Il quadro normativo
Temi di grandissima attualità, al centro del XXII NephroCare Annual Meeting che si svolge oggi a Napoli al Teatro Mediterraneo della Mostra d’Oltremare. A cinque anni dalla Legge Balduzzi che, per arginare la medicina difensiva, impose un’interpretazione complicata della colpa medica, è oggi realtà la Legge sulla Responsabilità Sanitaria promossa da Federico Gelli.

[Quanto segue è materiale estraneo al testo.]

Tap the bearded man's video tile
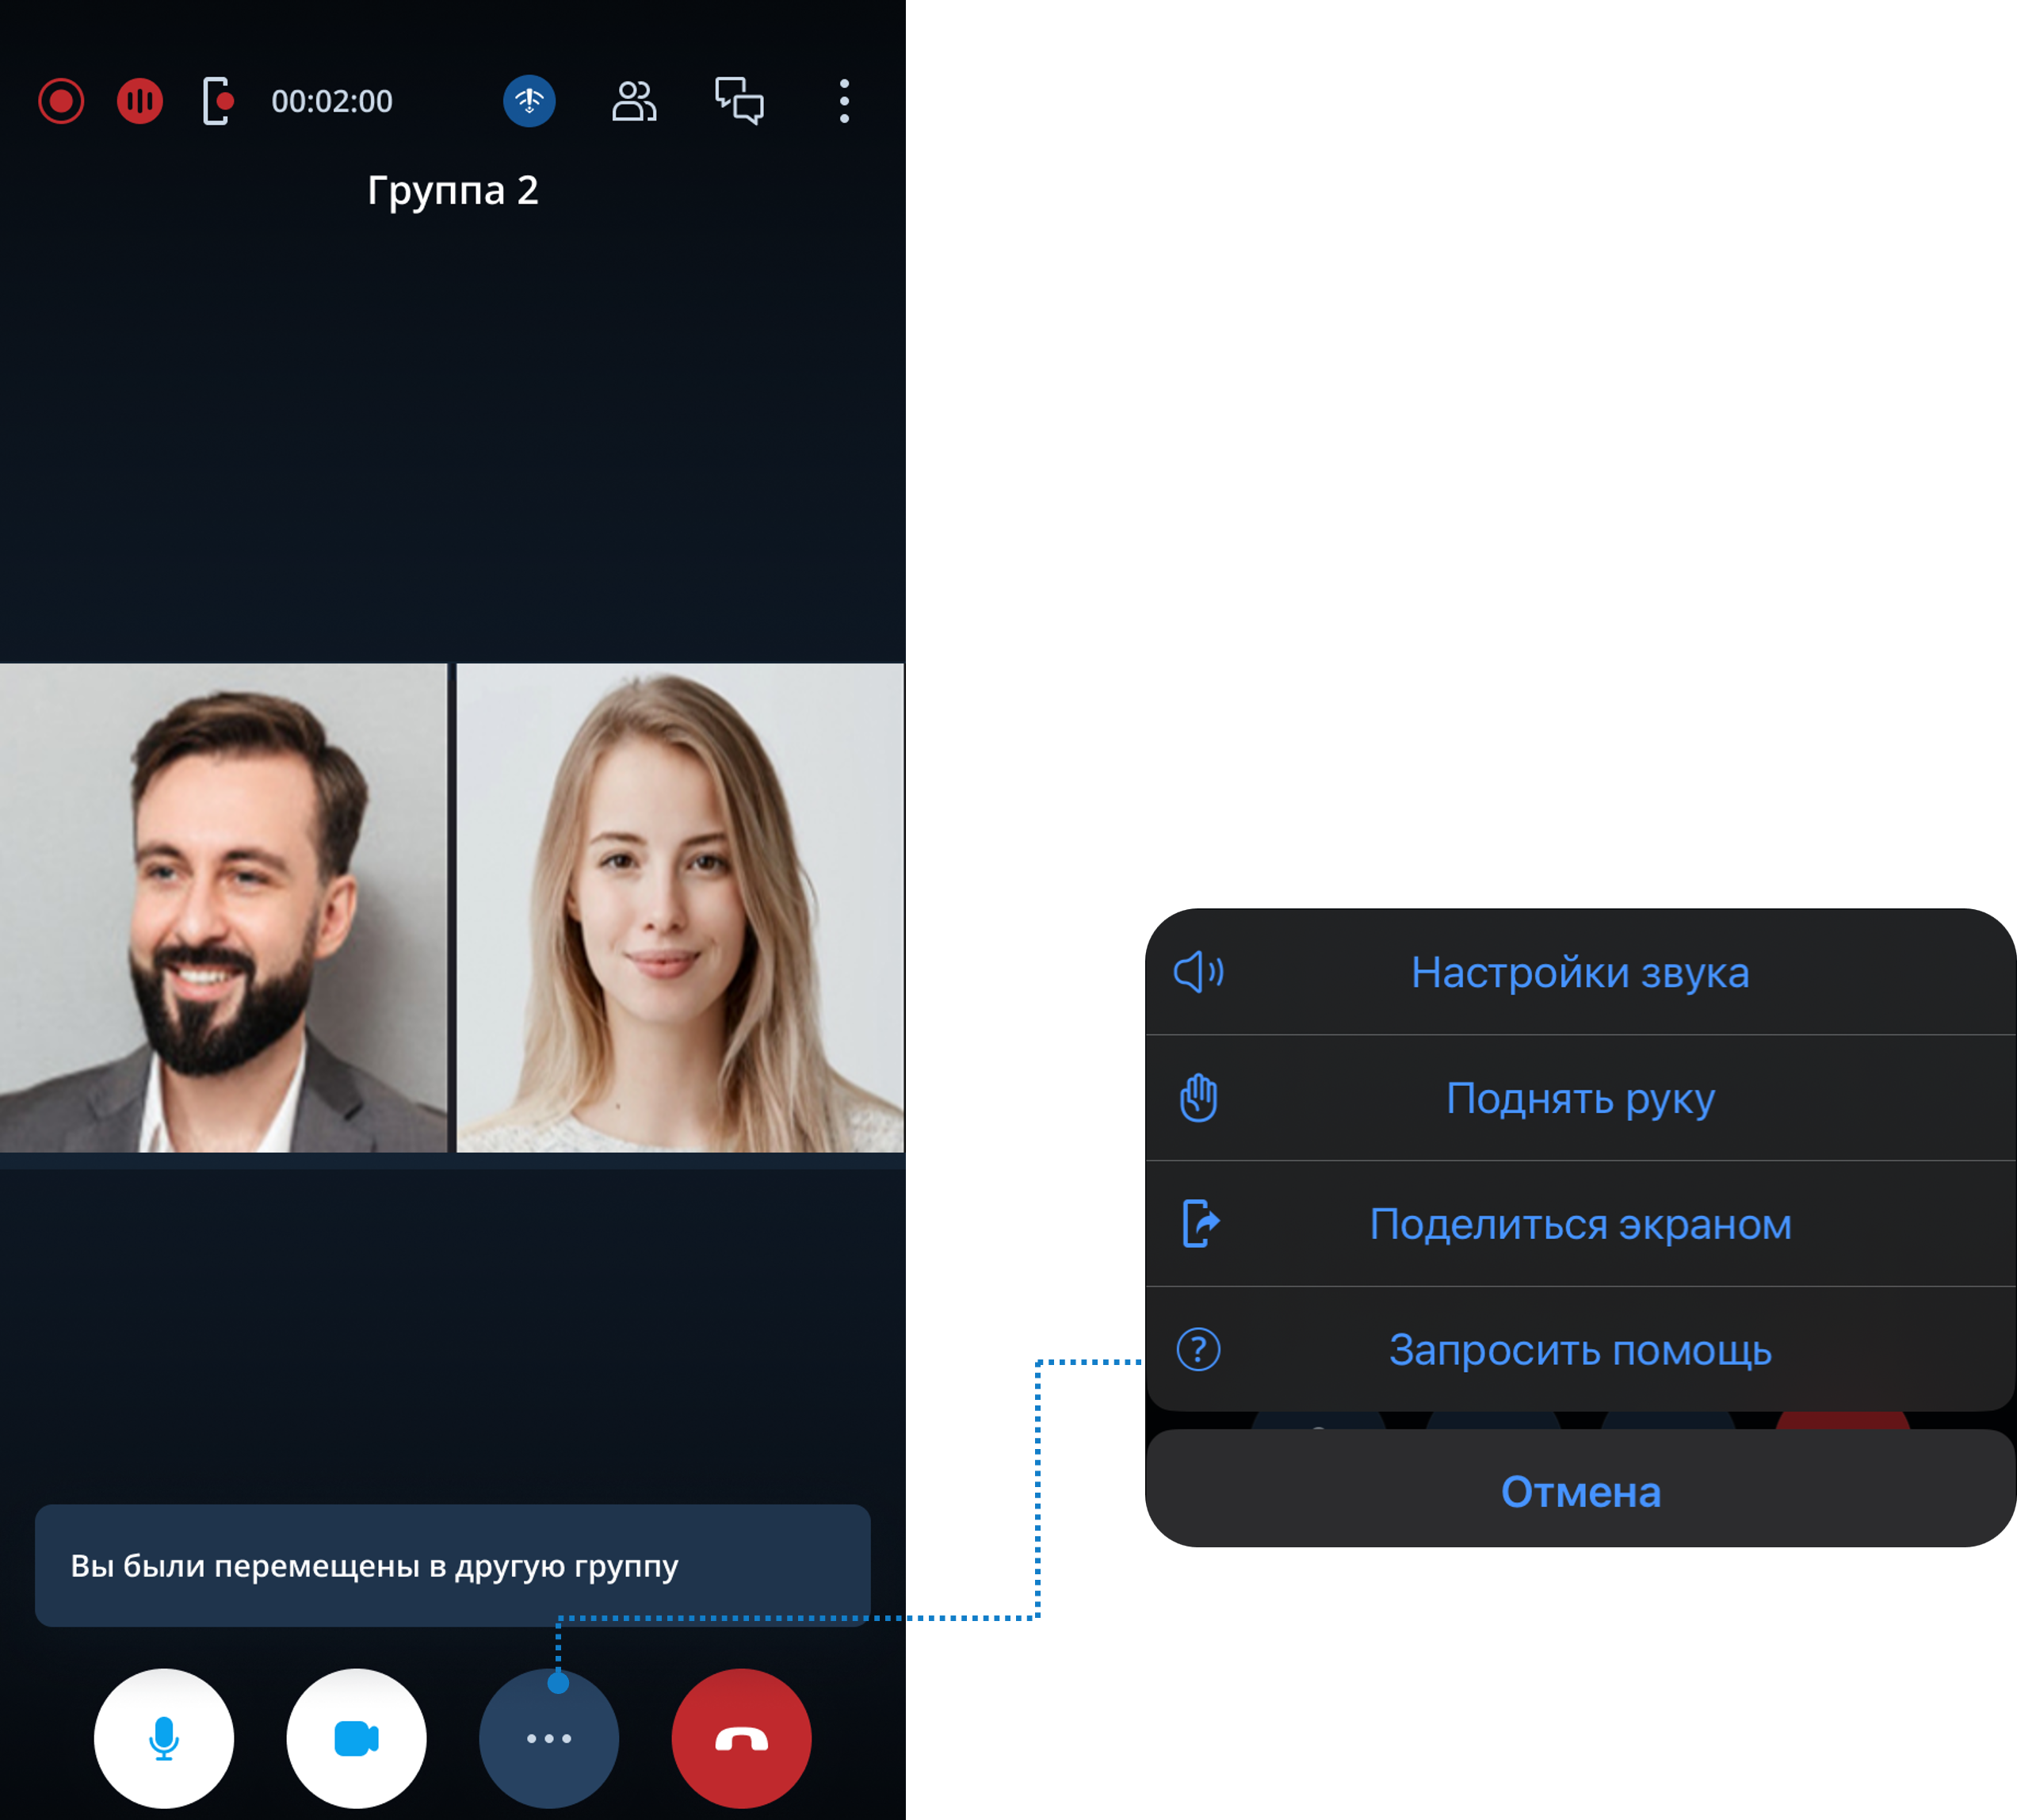 point(223,907)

La legge riguarda tutto il personale sanitario (medici e infermieri) e tutti gli esercenti servizi sanitari (Ospedali e Università) tenuti a rispondere della sicurezza delle cure e della persona assistita. «Si attribuisce al difensore civico la funzione di garante del diritto alla salute interpellabile direttamente dai pazienti e si istituiscono i centri regionali per la gestione del rischio sanitario che raccolgono i dati delle strutture sugli errori e li convogliano all’Osservatorio Nazionale sulla sicurezza in sanità che sarà istituito all’Agenas», spiega Attilio Di Benedetto Direttore Medico di NephroCare Italia.
Cambio di prospettiva
«La legge Gelli – aggiunge – sancisce che non è citabile per colpa in via penale il sanitario se chiede il consenso informato del paziente e segue le buone pratiche clinico-assistenziali e le raccomandazioni previste dalle linee guida che vanno fissate da un organismo partecipato da Agenas, Istituto Superiore di Sanità, Agenzia del Farmaco, Ministero della Salute, Regioni, Province autonome e FNOMCeO con il contributo delle Società Scientifiche». Di fatto la Legge Gelli introduce nel codice penale la distinzione tra colpa grave e colpa lieve. In caso “infausto” il sanitario risponde di omicidio o lesioni colpose (gravi) solo se, operando con imperizia, non ha seguito le raccomandazioni previste da linee guida e buone pratiche assistenziali. Il giudice può valutare se nel caso concreto vi siano eccezioni dovute a “rilevanti specificità”. La legge sancisce che la responsabilità civile del Sanitario che opera nell’ambito del Servizio Sanitario Nazionale è extracontrattuale: è il paziente a dover provare (entro 5 anni) che il danno l’ha fatto il sanitario. Resta contrattuale la responsabilità civile dell’Azienda Sanitaria: è il paziente a dover provare (entro 10 anni) che il danno è dipendente dall’Azienda Sanitaria. «Sempre in tema di Responsabilità – conclude Di Benedetto – altra problematica è l’utilizzo da parte dei sanitari di prodotti medicali o farmacologici minusvalenti che possano cagionare colposamente un danno all’integrità fisica (lesioni personali) ovvero alla vita (morte), costituendo un illecito tanto per il diritto civile che penale». Alla discussione partecipano, Silvestro Scotti, presidente Ordine medici Napoli, Giuliano Brunori presidente della Società italiana di Nefrologia, Attilio di Benedetto direttore sanitaria Neprhocare Italia.